My Lords, I shall speak to Amendment 6. I am extremely grateful to the noble Baroness, Lady Randerson, and to my noble and learned friend Lord Hope of Craighead for their support of the amendment. It tries to grapple with the areas that have been raised so far, but it must be remembered that the Bill applies to agriculture as well, and that makes the task much more complicated. It seems to me that the Bill provides in Schedule 1, that it is possible to have a subsidy that addresses an equity rationale, such as social difficulties or distribution concerns.
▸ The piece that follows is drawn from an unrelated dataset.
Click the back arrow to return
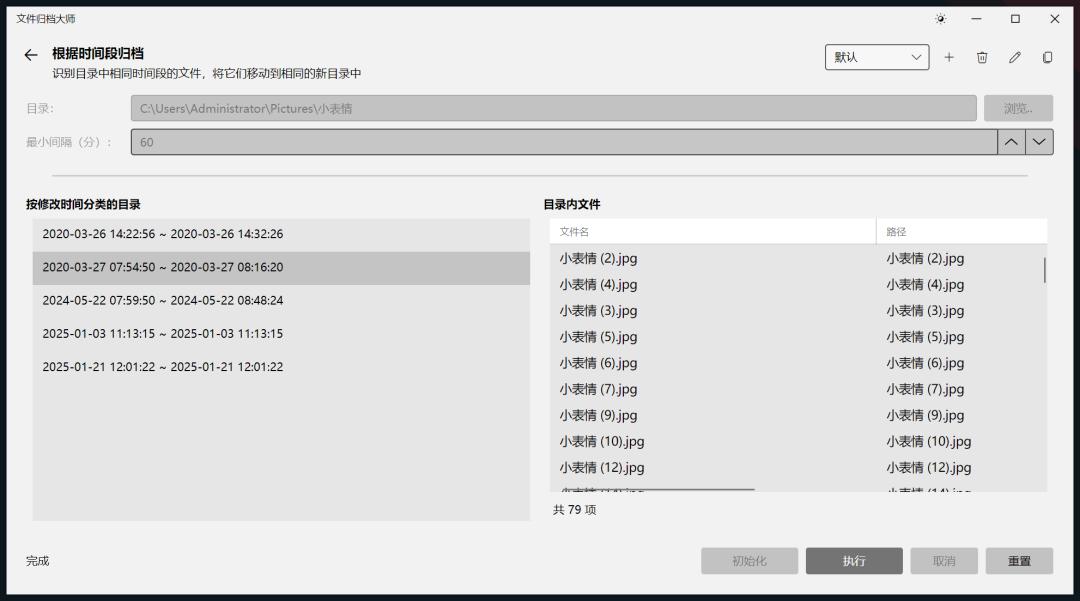 click(30, 55)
It is unfortunate that the word “equity” was used, because we used it in a completely different sense in our earlier debate. That must be one really good reason, if I may say so with respect, for not adopting the amendment of the noble Viscount, Lord Chandos—but I did not mean that as a throwaway line for the Minister. We will need to know what it means, and it is very important, it seems to me, to grapple now with the question of how we take into account the need for levelling up, or providing subsidies, where regional help is necessary in agriculture and fish. I think this is ultimately a political question—I will return to that in a moment—and the worst possible thing to do would be to allow independent bodies, particularly judicial bodies such as the CAT, to be embroiled in political decision-making.
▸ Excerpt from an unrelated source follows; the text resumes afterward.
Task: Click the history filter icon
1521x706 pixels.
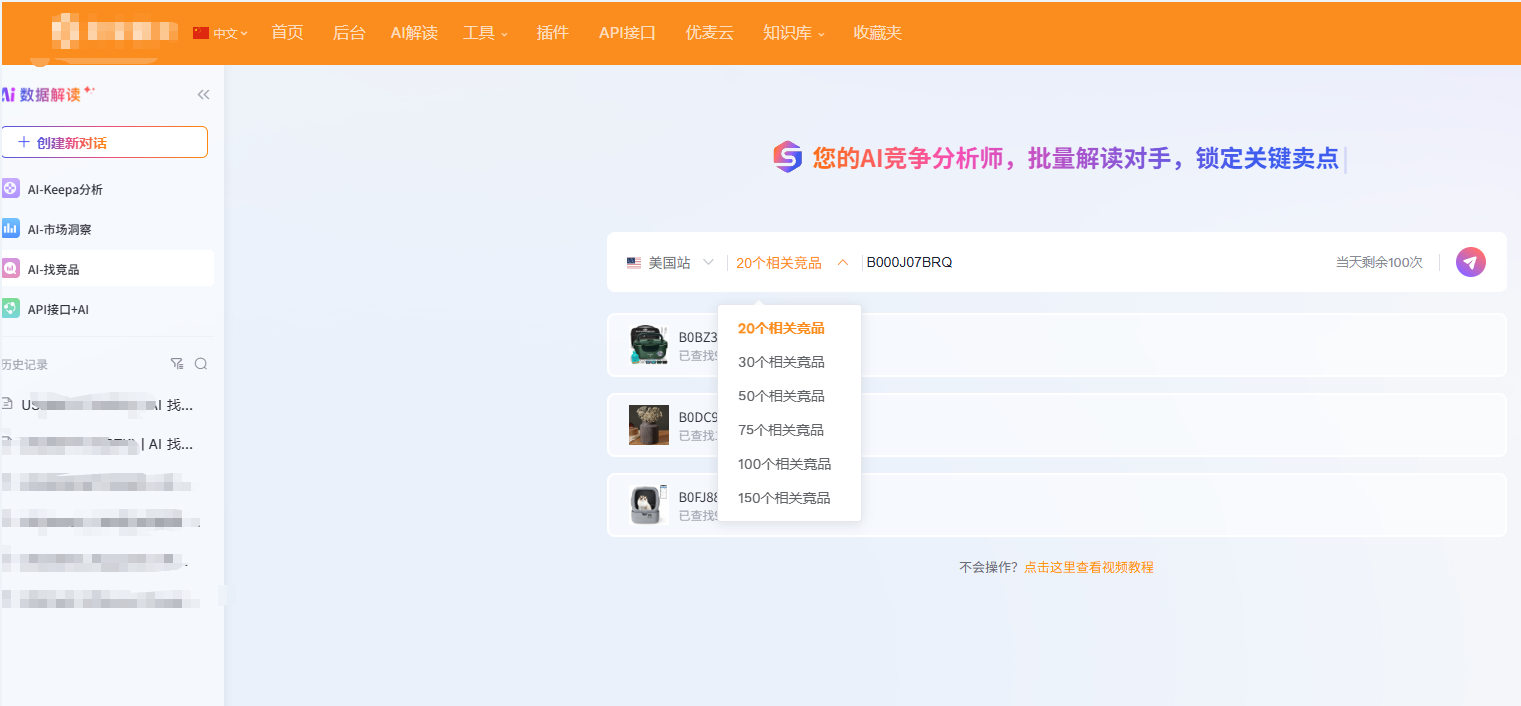Action: point(177,364)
It seems clear to me that we must have some form of agreement or definition of what are the criteria, or a map if need be, by which we can apply levelling up. As I understand it, we could look at GDP per person, which is the European Union method. We could look at GDP per employee. We could look at household income, and could then dream up—I do not mean that disrespectfully because it was no doubt carefully considered when it was done—a broad economic index that takes into account productivity, skills, unemployment rates, population density, employment, et cetera. We must be very clear how a business, or Ministers giving agricultural subsidies, can direct those subsidies according to some metrics that have a UK-wide basis. Is that something that can be done?
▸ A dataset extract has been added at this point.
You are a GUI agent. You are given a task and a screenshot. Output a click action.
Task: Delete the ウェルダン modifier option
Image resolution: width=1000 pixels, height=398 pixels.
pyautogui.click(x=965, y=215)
My concern here arises out of the criticism that has been made—I do not want to go into the merits of the criticism—of the way the social prosperity fund has had its index looked at. It must, it seems to me, ultimately be a political decision to decide what are the factors that go into making disadvantages which need to be addressed for a levelling up. This is not something a court should do; it is a political question and, for the sake of the courts, we should not be shunting political decisions to a judicial body, or an independent body such as the CMA.
That is the first proposition: this is a political question and it should be resolved politically. There are two ways of doing that. The first way and, I argue, by far the best way is to do it is by agreement in a common framework.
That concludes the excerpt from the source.